By: Mark Cummings, Ph.D.

Social engineering attacks are a very serious problem that GenAI is turbocharging. Existing solutions focusing on training and procedures are helpful but insufficient. Organizations need automated social engineering defensive tools. Existing large vendors lack the technology, expertise and economic incentives to provide these fully adequate solutions. The best way to get them is for large organizations to partner with innovators, thereby speeding up the process of bringing these solutions online.

What Is Social Engineering?

Social engineering attacks involve manipulation to get innocent people to do nefarious things on behalf of attackers. To affect their manipulation, attackers employ some form of deception to make the innocent people convinced that they are doing something that is “good” and “right,” or at least good for them personally.

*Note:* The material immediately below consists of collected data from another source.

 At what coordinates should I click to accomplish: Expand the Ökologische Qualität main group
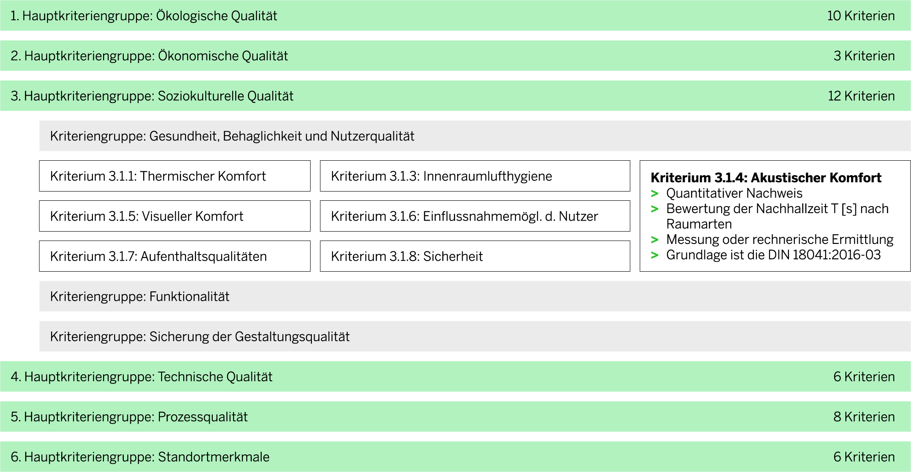point(455,15)
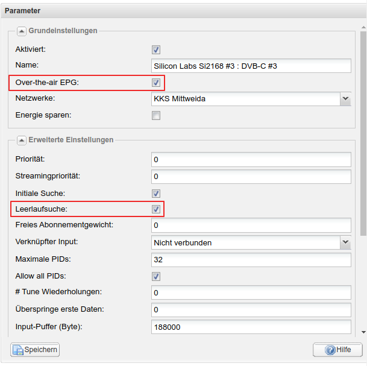Click the Hilfe question mark icon
Screen dimensions: 367x366
330,350
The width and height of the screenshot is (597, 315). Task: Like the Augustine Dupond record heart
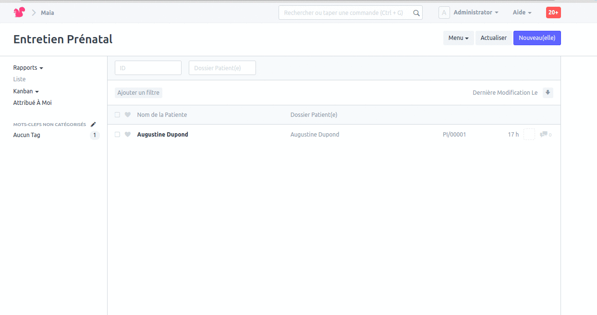(x=128, y=135)
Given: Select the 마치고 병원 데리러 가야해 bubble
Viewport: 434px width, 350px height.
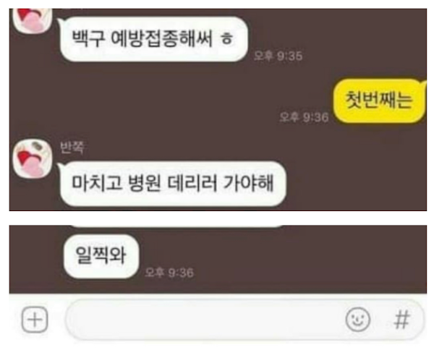Looking at the screenshot, I should tap(172, 184).
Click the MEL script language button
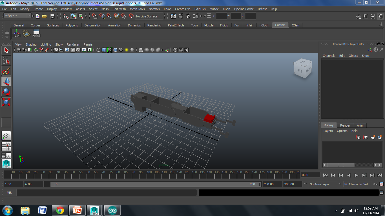The width and height of the screenshot is (385, 216). click(9, 193)
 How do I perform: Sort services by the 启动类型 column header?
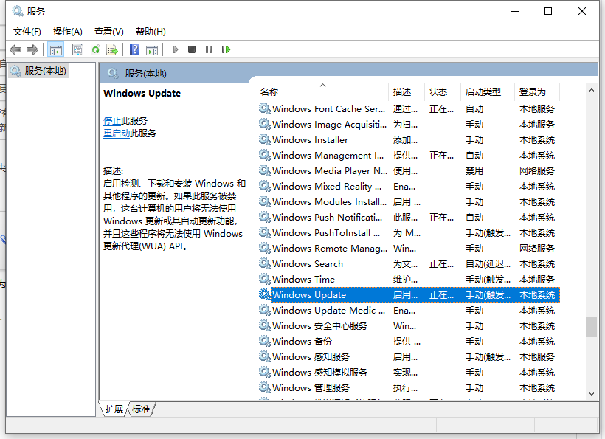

While social engineering cybersecurity attacks have been a problem for some time, the advent of GenAI has made the problem much greater. Several years ago, executing a successful social engineering attack took some skill and, in many cases, sophisticated technical knowledge. But now, with GenAI, that is no longer true. Not only does GenAI remove the skill and knowledge barrier, it also makes Deep Fake attacks possible. The result is that 98 percent of cyberattacks have an element of social engineering.

Pre-GenAI Example

Social engineering is used to gain unauthorized access to credentials that give attackers access to applications and cyber infrastructure that can be used to cause damage, extort funds, steal intellectual property, gain access to information that allows attacks on large numbers of organizations and individuals, etc.

An example of such a social engineering attack that used a simple telephone is the attack on the MGM Grand Hotel and Casino in Las Vegas. Staff at a technical support help desk got a phone call. The caller said that he was the most senior system administrator in the company. He said that he was traveling and had lost his phone with all his user IDs and passwords. He said his phone was locked, so he wasn’t worried about information getting out. But there was a very serious situation. He needed to do a system update right away. To do that he needed a new set of credentials. He was able to convince the help desk staff member to give him that new set of credentials. With that new set of credentials, the bad actor loaded a ransomware attack.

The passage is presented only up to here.